Now if you are running a small business and pondering over for being audited by the Internal Revenue Service, truly your journey through out the procedure can be real tidy. While filing for tax returns IRS conduct investigations called "Audits". Preparing for audit and appealing for audit results too demand considerable amount of proficiency and time which might not get affordable for you. Let us see how the IRS audit get processed enabling you safeguard your business.
How IRS examine Tax returns:
Generally two procedures: Through computer program to identify the returns with incorrect amounts and from outside information sources like newspapers, public records and individuals
What type of audits you may undergo:
Whether it is an automatic computer generated or manual identification process, screeners will determine the type of examination for your tax return. For example, Campus Examinations and Area Office Examinations.
a) Campus Examinations:
The campus, one of the ten service centers in the country, generally handle simple issues that can be resolved by verification through mail. In this examination procedure tax payers are initially contacted through letter or telephone for proposed changes to the return. You will receive a 30 day letter and the notice of deficiency. You may respond by agreeing to the correction, requesting additional explanation, requesting a personal interview or not responding or not agreeing to the correction. If your provided information is satisfactory, the return will be accepted and you will get a no-change letter from IRS.
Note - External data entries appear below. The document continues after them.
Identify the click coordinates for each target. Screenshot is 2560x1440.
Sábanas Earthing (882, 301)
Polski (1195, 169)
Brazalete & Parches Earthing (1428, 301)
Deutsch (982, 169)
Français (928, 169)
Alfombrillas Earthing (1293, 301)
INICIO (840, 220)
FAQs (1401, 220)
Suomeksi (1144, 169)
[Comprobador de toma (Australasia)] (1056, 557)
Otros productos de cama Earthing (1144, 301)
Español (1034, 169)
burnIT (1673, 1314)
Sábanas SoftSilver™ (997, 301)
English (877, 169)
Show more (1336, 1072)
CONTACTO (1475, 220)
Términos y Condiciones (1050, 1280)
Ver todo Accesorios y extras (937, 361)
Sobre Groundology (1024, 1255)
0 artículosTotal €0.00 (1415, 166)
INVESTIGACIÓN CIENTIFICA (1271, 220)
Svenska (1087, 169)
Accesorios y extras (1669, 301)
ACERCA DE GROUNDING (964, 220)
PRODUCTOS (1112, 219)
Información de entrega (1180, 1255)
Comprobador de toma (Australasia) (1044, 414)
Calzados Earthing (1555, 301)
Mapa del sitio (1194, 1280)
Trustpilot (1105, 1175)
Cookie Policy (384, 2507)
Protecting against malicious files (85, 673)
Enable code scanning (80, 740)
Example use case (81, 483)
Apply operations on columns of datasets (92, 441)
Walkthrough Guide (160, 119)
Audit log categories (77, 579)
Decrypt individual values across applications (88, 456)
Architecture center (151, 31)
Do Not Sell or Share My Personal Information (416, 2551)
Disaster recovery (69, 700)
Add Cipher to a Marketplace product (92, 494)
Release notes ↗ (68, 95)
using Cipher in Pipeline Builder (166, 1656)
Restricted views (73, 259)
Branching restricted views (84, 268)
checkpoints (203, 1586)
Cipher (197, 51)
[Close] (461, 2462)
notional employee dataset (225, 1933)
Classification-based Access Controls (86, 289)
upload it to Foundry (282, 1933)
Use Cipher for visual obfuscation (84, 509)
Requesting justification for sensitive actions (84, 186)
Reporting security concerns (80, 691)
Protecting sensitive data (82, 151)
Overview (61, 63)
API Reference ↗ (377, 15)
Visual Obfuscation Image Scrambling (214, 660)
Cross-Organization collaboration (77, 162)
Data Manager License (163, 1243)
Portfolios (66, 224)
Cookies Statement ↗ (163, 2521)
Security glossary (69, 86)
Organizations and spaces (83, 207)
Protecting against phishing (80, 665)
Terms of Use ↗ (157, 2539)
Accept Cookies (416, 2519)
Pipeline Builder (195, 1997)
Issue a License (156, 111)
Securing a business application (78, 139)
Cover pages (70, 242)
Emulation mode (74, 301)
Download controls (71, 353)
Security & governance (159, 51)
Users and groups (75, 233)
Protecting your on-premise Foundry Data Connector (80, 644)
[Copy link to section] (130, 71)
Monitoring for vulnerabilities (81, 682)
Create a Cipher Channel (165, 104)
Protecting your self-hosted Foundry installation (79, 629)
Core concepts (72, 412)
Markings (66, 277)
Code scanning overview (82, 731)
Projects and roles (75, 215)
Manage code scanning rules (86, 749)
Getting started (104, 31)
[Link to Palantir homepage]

b) Area Office Examinations
You may be invited to bring books and records to a local IRS office to resolve any issues (Office examinations). Or else, the revenue agent will visit your home or business place to held the exam (Field Examinations)
How the Audit will be prepared?
Prior to filing your tax return you can do good record keeping during the tax year only. It can be real handy when IRS tax agent will ask your tax information. Here are some other get going suggestions for you:
* Hire a tax attorney or a certified public accountant to comprehend issues IRS is focusing on
* Review IRS Publication 1, the taxpayers' bill of rights, which will be brought with your audit notice
* Read the issues with IRS website
* If came across any difficulties consult with your tax preparers and ask him or her to accompany you during the audit.
* If facing trouble in assimilating tax records then don't hesitate to call off the audit.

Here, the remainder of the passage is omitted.